The Big Four banks, ANZ, Commonwealth, NAB and Westpac, alone charged 28% of all fees, totalling $8.7 billion. Overall, the survey found that last year workers paid $31 billion in fees on superannuation worth $2.2 trillion.

That amount of fees is about the same as the cost to the public purse of superannuation tax concessions — mainly benefitting the higher-income brackets — and about half the $45 billion spent on income support for the elderly.

That is because while the not-for-profit sector, including industry, public sector and corporate funds, charged a total of $12.7 billion in fees, $9.9 billion of that went to private sector wealth managers to provide insurance and fund management services. The not-for-profit sector kept only $2.8 billion.

A further breakdown of super costs shows how retail funds gain more in fees: retail super funds, with 29% of funds and about 45% of members, received 50% or $15 billion of all fees. Not-for-profit funds accounted for 42% of funds, 45% of members and collected 42% or $13 billion of fees.

Self Managed Super Funds, which are effectively available only to the wealthy, with millions of dollars to invest in super, had 30% of funds and 10% of members, but received 7% of all fees.

CEO of Industry Super Australia David Whiteley said: "The banks have been getting significant funds from superannuation, yet they have been underperforming the not-for-profit funds.

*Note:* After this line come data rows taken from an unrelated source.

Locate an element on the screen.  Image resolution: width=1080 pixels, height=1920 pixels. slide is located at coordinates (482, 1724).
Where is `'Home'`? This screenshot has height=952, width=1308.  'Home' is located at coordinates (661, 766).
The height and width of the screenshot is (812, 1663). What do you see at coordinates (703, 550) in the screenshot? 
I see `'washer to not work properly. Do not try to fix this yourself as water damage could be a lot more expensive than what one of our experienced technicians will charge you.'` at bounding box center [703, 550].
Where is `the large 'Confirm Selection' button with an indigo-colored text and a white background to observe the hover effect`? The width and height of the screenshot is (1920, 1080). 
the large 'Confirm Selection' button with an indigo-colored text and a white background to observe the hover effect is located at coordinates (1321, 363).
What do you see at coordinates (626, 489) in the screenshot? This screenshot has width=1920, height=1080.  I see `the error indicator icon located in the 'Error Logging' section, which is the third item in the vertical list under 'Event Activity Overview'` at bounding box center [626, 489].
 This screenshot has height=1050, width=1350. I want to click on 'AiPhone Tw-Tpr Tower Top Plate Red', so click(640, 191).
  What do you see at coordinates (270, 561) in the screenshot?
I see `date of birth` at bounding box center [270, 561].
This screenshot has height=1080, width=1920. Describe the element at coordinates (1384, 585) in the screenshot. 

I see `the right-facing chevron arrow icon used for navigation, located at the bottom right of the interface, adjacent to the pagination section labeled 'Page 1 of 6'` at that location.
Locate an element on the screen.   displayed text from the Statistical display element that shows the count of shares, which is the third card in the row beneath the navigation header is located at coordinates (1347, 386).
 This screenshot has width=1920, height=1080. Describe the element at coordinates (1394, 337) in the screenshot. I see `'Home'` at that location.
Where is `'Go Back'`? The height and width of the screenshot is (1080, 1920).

“The government should be evaluating whether they think it's appropriate for the banks to be generating nearly $9 billion a year from fees on super.

"The government and regulator need to find out if the bank-owned super funds are eroding workers' super savings by generating profits for the parent bank.

"The bank-owned super funds delivered returns of 2% less per annum when compared to industry super funds over 10 years. For an average income earner, this under-performance, if continued, could cost $200,000 in retirement savings over their lifetime.”

In a commentary piece in the Australian Financial Review, responding to federal government and retail super industry proposals to replace unions representatives on super fund boards with so-called "independent" directors, Whiteley wrote: "Superannuation is clearly a workplace entitlement, with the Superannuation Guarantee based on wages.

"However, when superannuation is treated as a financial product, the conduct and motivations of the finance sector come to the fore. Instead of directing all profits to members, bank-owned super funds have a conflict of interest, between providing profit to shareholders and delivering profits to members, with these conflicts supposedly managed by so-called 'independent directors' (who are generally drawn from the finance sector).

"Could it be the major banks just want to remove the competition in superannuation and obtain the same 80% market share they enjoy in banking?"